Open Source Model Management through REST APIs: Registration

0

The model management process, which is part of ModelOps, consists of registration, deployment, monitoring and retraining. This post is part of a series examining the model management process, orchestrated through the Model Manager (MM) APIs. The focus of part one is on model registration, specifically on using the APIs from Python to register a Python model into MM. This piece is for users familiar with MM, but not with using the APIs. Subsequent posts cover scoring and monitoring open-source models and integrating with CI/CD pipeline tools.

SAS Model Manager allows for the management of both SAS and open-source models in a single, centralized repository. This is normally achieved through an intuitive graphical user interface (GUI), but for open-source users, a more favorable method is accessing MM through its APIs. APIs, which stands for Application Programming Interface, are a software layer between MM and open-source clients to allow those clients to access the MM functionality.

Why? By using the Model Manager APIs:

  1. Model management seamlessly integrates within open-source notebooks and IDEs.
  2. Customers can build custom applications on-top of the MM functionality.
  3. SAS Model Manager is embedded within advanced ModelOps processes involving DevOps and CI/CD.
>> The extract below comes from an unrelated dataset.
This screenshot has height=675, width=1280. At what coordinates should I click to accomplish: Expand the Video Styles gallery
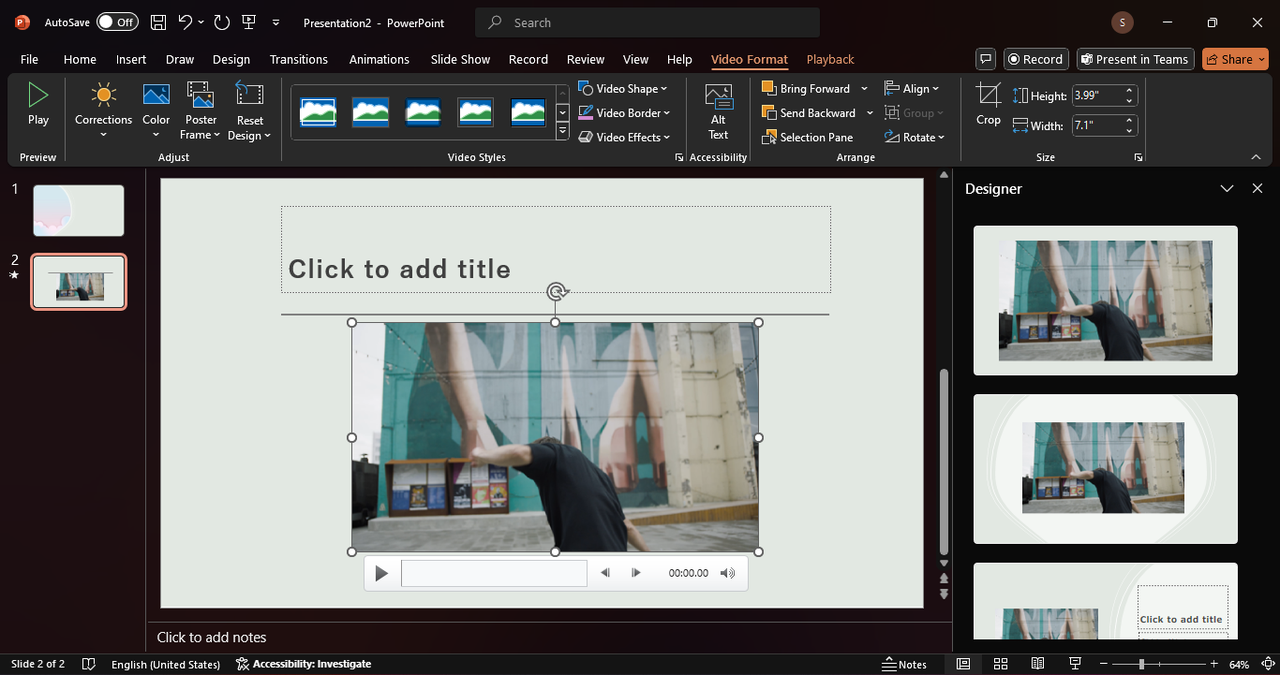click(562, 131)
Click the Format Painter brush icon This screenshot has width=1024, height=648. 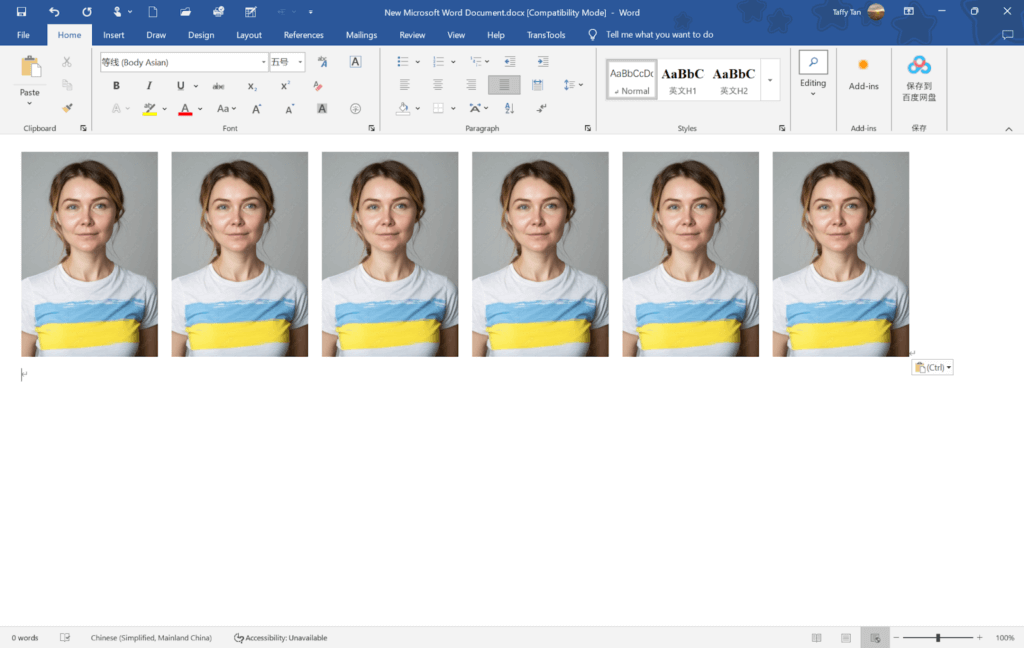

Making API Requests in Python

As stated above, the API provides the client (in this case, Python) a way to access the MM functionality. For example, if you want to create a new model, instead of clicking “New Model” in the GUI, you could execute the following Python code:

create_model = requests.post(
url = "http://yourViyaServer.com/modelRepository/models",
headers = {"Authorization": auth_token, "Content-Type": "application/vnd.sas.models.model+json"},
data = {"name": "Python_GradientBoost","projectId": project_id}
}

This preceding code represents an API request, where you make a call to the Viya server to interact with a specific resource. With MM, possible resources include models, model projects, repositories, performance definitions and so on. While this post will not detail specific API concepts – understand that as part of the API request you normally provide the following information:

  • URL of the API resource – this is the Viya server URL followed by the API endpoint that indicates what resource we are interacting with.
  • API Headers – the metadata of the API request. This can be quite detailed, but the most common header information provided includes the Authentication method (to authenticate the request) and the Content-Type (which is the data type of the resource).
  • API Body Data – the data of the API request. For this request, this is the metadata for the model we want to create.

This all brings up the following questions: How to determine what API endpoint to use? What header information to fill out? And what information to send in the body? You may already notice coding all of this with each request gets laborious. So what if these API requests could be simplified?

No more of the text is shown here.